-- START EXTRACTED ENTRIES --

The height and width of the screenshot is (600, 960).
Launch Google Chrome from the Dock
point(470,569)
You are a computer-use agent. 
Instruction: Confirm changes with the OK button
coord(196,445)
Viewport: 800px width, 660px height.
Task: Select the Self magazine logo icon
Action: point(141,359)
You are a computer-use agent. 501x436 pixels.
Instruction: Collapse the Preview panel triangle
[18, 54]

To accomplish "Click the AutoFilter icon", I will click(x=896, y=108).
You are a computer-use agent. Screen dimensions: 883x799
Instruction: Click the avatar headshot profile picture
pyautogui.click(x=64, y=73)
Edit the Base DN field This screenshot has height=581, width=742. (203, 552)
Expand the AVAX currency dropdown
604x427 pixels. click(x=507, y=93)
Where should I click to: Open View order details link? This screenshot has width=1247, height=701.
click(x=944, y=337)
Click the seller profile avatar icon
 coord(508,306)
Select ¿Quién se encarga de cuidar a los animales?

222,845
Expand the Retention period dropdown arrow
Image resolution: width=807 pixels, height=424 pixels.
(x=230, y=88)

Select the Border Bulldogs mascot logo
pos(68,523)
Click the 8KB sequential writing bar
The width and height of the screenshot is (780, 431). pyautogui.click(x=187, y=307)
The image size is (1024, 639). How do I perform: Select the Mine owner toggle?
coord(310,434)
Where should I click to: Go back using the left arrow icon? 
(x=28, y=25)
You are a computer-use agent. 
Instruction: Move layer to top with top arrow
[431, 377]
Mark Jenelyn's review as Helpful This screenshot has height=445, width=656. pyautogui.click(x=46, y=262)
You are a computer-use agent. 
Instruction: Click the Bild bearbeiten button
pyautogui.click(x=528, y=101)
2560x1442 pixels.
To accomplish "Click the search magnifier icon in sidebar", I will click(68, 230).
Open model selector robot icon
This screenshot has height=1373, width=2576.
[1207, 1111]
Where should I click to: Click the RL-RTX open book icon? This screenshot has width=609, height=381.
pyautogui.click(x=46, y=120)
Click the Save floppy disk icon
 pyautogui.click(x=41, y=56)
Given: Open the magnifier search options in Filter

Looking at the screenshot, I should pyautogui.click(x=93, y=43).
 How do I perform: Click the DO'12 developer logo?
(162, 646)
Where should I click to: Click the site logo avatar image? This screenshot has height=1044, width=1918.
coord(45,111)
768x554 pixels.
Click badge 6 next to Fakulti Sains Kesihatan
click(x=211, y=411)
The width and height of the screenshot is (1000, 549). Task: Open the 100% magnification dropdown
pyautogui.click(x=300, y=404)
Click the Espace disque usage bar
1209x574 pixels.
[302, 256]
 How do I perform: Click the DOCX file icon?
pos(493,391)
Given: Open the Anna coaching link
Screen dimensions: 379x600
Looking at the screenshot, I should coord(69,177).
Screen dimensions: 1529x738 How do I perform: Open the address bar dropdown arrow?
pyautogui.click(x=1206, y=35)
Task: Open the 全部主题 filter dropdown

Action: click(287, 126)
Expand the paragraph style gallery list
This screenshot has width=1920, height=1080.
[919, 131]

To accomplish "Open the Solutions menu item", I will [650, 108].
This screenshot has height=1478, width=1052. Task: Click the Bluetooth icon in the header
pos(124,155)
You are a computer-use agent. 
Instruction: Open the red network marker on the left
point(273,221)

-- END EXTRACTED ENTRIES --

• _WHAT IS EXPECTED_
Reproduce all of the items above, substituting "screen navigation assistant" for each occurrence of "computer-use agent" and leaving everything else unchanged.

• _SOLUTION FOR THIS EXERCISE_
The height and width of the screenshot is (600, 960).
Launch Google Chrome from the Dock
point(470,569)
You are a screen navigation assistant. 
Instruction: Confirm changes with the OK button
coord(196,445)
Viewport: 800px width, 660px height.
Task: Select the Self magazine logo icon
Action: point(141,359)
You are a screen navigation assistant. 501x436 pixels.
Instruction: Collapse the Preview panel triangle
[18, 54]

To accomplish "Click the AutoFilter icon", I will click(x=896, y=108).
You are a screen navigation assistant. Screen dimensions: 883x799
Instruction: Click the avatar headshot profile picture
pyautogui.click(x=64, y=73)
Edit the Base DN field This screenshot has height=581, width=742. (203, 552)
Expand the AVAX currency dropdown
604x427 pixels. click(x=507, y=93)
Where should I click to: Open View order details link? This screenshot has width=1247, height=701.
click(x=944, y=337)
Click the seller profile avatar icon
 coord(508,306)
Select ¿Quién se encarga de cuidar a los animales?

222,845
Expand the Retention period dropdown arrow
Image resolution: width=807 pixels, height=424 pixels.
(x=230, y=88)

Select the Border Bulldogs mascot logo
pos(68,523)
Click the 8KB sequential writing bar
The width and height of the screenshot is (780, 431). pyautogui.click(x=187, y=307)
The image size is (1024, 639). How do I perform: Select the Mine owner toggle?
coord(310,434)
Where should I click to: Go back using the left arrow icon? 
(x=28, y=25)
You are a screen navigation assistant. 
Instruction: Move layer to top with top arrow
[431, 377]
Mark Jenelyn's review as Helpful This screenshot has height=445, width=656. pyautogui.click(x=46, y=262)
You are a screen navigation assistant. 
Instruction: Click the Bild bearbeiten button
pyautogui.click(x=528, y=101)
2560x1442 pixels.
To accomplish "Click the search magnifier icon in sidebar", I will click(68, 230).
Open model selector robot icon
This screenshot has height=1373, width=2576.
[1207, 1111]
Where should I click to: Click the RL-RTX open book icon? This screenshot has width=609, height=381.
pyautogui.click(x=46, y=120)
Click the Save floppy disk icon
 pyautogui.click(x=41, y=56)
Given: Open the magnifier search options in Filter

Looking at the screenshot, I should pyautogui.click(x=93, y=43).
 How do I perform: Click the DO'12 developer logo?
(162, 646)
Where should I click to: Click the site logo avatar image? This screenshot has height=1044, width=1918.
coord(45,111)
768x554 pixels.
Click badge 6 next to Fakulti Sains Kesihatan
click(x=211, y=411)
The width and height of the screenshot is (1000, 549). Task: Open the 100% magnification dropdown
pyautogui.click(x=300, y=404)
Click the Espace disque usage bar
1209x574 pixels.
[302, 256]
 How do I perform: Click the DOCX file icon?
pos(493,391)
Given: Open the Anna coaching link
Screen dimensions: 379x600
Looking at the screenshot, I should coord(69,177).
Screen dimensions: 1529x738 How do I perform: Open the address bar dropdown arrow?
pyautogui.click(x=1206, y=35)
Task: Open the 全部主题 filter dropdown

Action: click(287, 126)
Expand the paragraph style gallery list
This screenshot has width=1920, height=1080.
[919, 131]

To accomplish "Open the Solutions menu item", I will [650, 108].
This screenshot has height=1478, width=1052. Task: Click the Bluetooth icon in the header
pos(124,155)
You are a screen navigation assistant. 
Instruction: Open the red network marker on the left
point(273,221)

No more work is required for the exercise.